The Lanes moved for summary judgment. Respondents answered and filed their own motion for summary judgment. Neither the Lanes nor Petitioner filed a response to Respondents’ motion for summary judgment. The parties appeared for oral argument on the motions, represented by counsel.
The Circuit Court filed its written opinion on the motions on 23 February 2005. The trial judge declared first that the right of first refusal did not violate the rule against perpetuities:
The right of first refusal granted to David A. Bramble does not violate the Rule Against Perpetuities. In the original conveyance of the right to RWL Corporation, the Right was stated to be applicable “[i]n the event John Owens and Rose T. Lane, his wife, shall receive an offer to purchase their property.” The right thus would vest, if at all, within a life or lives in being, i.e., when the last of the two Lanes die.

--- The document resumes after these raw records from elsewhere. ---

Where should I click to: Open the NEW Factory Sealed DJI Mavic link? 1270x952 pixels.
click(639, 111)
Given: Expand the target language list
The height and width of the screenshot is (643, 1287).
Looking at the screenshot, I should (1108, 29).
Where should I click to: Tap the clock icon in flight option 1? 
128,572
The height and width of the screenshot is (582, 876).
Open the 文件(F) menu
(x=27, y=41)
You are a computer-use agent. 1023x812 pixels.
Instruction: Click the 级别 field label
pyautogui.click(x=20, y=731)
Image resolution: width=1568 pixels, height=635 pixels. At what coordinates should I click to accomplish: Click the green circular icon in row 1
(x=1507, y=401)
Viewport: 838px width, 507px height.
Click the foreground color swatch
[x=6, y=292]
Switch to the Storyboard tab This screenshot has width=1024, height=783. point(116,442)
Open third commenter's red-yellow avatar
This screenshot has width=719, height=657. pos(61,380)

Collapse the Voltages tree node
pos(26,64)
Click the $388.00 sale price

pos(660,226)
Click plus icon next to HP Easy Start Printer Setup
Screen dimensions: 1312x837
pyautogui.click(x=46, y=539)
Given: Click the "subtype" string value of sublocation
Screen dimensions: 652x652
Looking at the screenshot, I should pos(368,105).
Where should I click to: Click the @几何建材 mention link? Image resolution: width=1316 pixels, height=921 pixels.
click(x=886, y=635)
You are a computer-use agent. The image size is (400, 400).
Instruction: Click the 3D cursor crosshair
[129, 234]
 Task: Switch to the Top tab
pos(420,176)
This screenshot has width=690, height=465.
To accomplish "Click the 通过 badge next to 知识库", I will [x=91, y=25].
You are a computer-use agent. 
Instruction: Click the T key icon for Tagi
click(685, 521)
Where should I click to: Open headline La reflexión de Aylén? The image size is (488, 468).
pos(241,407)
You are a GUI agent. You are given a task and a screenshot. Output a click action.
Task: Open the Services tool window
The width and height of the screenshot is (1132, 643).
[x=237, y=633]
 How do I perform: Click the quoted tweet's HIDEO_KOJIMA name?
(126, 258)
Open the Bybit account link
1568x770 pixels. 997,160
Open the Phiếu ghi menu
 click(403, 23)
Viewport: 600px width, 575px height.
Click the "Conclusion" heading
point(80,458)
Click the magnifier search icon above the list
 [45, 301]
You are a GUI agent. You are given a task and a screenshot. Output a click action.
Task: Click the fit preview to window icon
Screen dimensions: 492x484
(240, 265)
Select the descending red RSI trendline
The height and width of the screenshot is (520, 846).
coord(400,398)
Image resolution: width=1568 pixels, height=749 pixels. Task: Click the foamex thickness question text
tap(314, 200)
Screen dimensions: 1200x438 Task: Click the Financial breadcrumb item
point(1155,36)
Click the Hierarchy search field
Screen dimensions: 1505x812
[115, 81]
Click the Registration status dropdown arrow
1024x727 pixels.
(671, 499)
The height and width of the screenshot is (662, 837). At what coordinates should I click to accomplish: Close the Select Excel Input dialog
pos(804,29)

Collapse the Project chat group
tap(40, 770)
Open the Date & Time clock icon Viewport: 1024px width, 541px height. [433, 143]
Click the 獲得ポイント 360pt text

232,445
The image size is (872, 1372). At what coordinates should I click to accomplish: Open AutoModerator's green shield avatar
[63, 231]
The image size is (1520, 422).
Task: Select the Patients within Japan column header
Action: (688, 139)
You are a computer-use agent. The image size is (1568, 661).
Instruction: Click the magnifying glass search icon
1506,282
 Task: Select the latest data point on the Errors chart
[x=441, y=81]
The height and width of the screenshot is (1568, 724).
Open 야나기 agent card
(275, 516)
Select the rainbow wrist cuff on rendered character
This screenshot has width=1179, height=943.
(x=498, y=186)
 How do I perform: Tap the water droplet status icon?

Cf. Park Station Ltd. Partnership LLLP v. Bosse,
378 Md. 122, 135, 835 A.2d 646 (2003).
The trial court continued, however, that the purported exercise of the right of first refusal was ineffectual:
Although it does not violate the Rule Against Perpetuities, Bramble’s right of first refusal is void for the following reasons. Bramble had the option to accept the terms of any other offer to buy the property and thereby purchase it himself within thirty days of the offer of another. When Bramble learned of a contract between the Lanes and the Thomases, he submitted a proposed contract to the Lanes that had different terms than the contract between the Thomases and Lanes. Specifically, the contract between the Lanes and Thomases stated that the “[bjuyers agree that they will not mine the above referenced property.” Bramble’s first proposed contract to the Lanes lacked this provision. An acceptance with terms that vary from those in an offer constitutes a rejection and counter-offer.
Post v. Gillespie,
219 Md. 378, 149 A.2d 391 (1959).
The court, thus, granted summary judgment on Respondents’ Count I claim. It denied summary judgment as to Counts II and III of the complaints, however, because there were “disputes as to material facts.” The Circuit Court denied the Lanes’ motion for summary judgment.
On 24 March 2005, the Lanes and Respondents reached a settlement agreement as to all unresolved claims in the action. Respondents filed on 25 April 2005 a motion for voluntary dismissal as to Counts II and III, pursuant to Maryland Rule 2—506(b), which the Circuit Court granted with prejudice two days later. Bramble noted a timely appeal to the Court of Special Appeals.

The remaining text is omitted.